- Required action -
When scanning the data, count every line with "will" in it, and report only the resulting number.
== Material shown ==
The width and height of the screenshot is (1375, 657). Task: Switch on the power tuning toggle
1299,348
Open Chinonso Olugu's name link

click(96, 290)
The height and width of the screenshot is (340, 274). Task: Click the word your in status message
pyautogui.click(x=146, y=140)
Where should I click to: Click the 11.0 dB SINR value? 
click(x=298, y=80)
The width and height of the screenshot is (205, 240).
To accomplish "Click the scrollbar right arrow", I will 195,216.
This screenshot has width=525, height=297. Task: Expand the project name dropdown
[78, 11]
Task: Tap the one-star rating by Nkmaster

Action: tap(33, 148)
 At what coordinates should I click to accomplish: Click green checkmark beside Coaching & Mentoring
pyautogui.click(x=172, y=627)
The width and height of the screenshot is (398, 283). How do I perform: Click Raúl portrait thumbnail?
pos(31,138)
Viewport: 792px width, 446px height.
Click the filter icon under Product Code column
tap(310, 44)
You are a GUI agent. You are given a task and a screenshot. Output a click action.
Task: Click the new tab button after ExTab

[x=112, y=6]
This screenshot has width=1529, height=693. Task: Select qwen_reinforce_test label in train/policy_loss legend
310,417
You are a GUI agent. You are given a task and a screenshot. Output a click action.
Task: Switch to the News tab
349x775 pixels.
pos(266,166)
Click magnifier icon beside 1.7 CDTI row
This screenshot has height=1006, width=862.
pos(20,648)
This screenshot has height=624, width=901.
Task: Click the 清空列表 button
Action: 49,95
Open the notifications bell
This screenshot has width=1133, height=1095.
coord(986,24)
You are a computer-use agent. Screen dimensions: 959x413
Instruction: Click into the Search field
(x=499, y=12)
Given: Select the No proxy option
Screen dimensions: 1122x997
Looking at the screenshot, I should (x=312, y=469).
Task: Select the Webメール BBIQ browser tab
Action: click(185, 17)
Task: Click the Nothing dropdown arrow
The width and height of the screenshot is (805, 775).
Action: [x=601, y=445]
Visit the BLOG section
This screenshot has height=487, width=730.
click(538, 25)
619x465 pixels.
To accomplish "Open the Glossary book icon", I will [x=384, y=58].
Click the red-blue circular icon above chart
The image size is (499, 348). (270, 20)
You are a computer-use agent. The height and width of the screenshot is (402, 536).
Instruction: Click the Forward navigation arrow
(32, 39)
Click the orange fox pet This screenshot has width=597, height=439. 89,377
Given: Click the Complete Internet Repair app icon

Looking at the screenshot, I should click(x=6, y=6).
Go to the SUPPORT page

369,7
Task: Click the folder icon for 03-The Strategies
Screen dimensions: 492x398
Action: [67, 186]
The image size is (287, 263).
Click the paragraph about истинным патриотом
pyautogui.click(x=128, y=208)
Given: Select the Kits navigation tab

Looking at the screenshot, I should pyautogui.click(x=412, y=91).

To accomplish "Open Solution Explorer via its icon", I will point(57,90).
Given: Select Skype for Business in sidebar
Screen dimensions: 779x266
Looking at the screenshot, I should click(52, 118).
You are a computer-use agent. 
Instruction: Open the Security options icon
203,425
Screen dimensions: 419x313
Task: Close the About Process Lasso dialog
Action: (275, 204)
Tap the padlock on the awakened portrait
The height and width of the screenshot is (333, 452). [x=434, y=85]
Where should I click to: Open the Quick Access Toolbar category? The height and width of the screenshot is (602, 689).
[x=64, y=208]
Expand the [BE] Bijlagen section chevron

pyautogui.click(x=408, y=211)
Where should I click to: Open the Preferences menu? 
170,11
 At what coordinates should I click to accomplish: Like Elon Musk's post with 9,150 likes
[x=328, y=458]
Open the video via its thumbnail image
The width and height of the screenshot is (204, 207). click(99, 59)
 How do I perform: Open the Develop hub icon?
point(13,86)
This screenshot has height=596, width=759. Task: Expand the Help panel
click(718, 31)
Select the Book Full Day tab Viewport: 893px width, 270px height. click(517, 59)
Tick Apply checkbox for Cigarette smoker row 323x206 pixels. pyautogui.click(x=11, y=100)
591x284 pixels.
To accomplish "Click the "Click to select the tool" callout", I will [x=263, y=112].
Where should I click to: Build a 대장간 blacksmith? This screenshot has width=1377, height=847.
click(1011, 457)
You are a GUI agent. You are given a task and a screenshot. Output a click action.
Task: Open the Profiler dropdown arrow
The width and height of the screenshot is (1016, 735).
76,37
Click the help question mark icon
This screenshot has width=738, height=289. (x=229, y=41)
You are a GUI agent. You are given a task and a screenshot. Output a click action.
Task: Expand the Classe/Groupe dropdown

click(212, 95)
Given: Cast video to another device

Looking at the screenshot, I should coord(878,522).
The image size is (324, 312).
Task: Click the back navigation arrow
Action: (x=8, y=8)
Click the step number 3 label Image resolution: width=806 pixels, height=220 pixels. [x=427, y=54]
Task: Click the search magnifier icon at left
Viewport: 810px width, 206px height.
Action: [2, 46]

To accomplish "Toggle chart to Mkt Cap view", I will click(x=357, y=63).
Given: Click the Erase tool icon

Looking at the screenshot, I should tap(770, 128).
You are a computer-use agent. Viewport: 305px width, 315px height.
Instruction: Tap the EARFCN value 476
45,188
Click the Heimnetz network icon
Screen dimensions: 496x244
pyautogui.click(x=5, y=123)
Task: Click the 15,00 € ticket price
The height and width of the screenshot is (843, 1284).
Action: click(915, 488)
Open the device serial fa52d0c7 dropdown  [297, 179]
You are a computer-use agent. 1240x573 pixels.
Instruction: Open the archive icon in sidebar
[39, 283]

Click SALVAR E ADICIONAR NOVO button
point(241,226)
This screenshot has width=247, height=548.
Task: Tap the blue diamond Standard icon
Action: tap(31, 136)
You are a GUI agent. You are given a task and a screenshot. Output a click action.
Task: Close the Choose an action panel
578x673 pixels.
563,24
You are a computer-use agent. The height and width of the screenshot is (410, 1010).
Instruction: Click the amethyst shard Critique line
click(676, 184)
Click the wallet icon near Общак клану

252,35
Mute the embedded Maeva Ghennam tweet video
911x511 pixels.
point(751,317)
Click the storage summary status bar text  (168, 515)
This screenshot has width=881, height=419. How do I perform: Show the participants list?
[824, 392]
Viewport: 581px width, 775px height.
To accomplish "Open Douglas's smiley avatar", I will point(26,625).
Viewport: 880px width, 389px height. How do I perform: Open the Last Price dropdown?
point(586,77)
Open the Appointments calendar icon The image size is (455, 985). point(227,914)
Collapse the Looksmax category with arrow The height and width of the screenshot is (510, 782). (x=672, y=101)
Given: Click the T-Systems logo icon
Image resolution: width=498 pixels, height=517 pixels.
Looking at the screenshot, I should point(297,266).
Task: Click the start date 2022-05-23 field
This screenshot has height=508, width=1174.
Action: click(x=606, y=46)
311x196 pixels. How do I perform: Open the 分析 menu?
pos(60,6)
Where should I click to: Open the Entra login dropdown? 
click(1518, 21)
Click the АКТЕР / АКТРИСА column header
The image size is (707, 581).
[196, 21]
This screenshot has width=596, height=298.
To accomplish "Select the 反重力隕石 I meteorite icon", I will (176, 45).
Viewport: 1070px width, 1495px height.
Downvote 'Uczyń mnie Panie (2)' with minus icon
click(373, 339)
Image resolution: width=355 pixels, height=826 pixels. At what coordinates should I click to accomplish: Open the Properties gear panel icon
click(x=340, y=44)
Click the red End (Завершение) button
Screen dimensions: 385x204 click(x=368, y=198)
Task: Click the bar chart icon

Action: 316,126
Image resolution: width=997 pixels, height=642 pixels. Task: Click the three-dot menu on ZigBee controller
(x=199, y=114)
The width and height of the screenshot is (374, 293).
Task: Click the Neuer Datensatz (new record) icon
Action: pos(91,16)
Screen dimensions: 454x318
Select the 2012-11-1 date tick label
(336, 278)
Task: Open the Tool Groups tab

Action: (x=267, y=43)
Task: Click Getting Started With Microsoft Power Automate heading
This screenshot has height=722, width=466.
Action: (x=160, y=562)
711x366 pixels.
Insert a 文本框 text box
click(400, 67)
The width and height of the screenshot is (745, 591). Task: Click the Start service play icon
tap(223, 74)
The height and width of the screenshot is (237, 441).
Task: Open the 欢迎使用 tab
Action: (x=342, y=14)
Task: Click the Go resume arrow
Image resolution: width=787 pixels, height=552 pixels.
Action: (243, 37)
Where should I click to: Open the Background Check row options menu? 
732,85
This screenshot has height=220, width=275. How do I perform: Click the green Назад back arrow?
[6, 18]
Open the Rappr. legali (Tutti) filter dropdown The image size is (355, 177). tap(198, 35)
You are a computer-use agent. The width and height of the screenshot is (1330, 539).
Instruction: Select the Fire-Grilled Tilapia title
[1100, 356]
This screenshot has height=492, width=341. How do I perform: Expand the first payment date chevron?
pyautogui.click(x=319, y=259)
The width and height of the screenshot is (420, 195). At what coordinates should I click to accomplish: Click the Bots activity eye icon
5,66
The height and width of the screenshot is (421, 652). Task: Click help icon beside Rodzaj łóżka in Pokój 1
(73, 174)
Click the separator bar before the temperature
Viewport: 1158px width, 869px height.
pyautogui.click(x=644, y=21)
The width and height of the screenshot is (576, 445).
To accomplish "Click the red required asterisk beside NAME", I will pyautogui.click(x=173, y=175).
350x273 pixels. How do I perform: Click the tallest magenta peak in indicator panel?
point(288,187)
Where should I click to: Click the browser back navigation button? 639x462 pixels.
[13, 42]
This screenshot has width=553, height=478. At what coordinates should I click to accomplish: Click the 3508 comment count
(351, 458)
===
- Response box -
8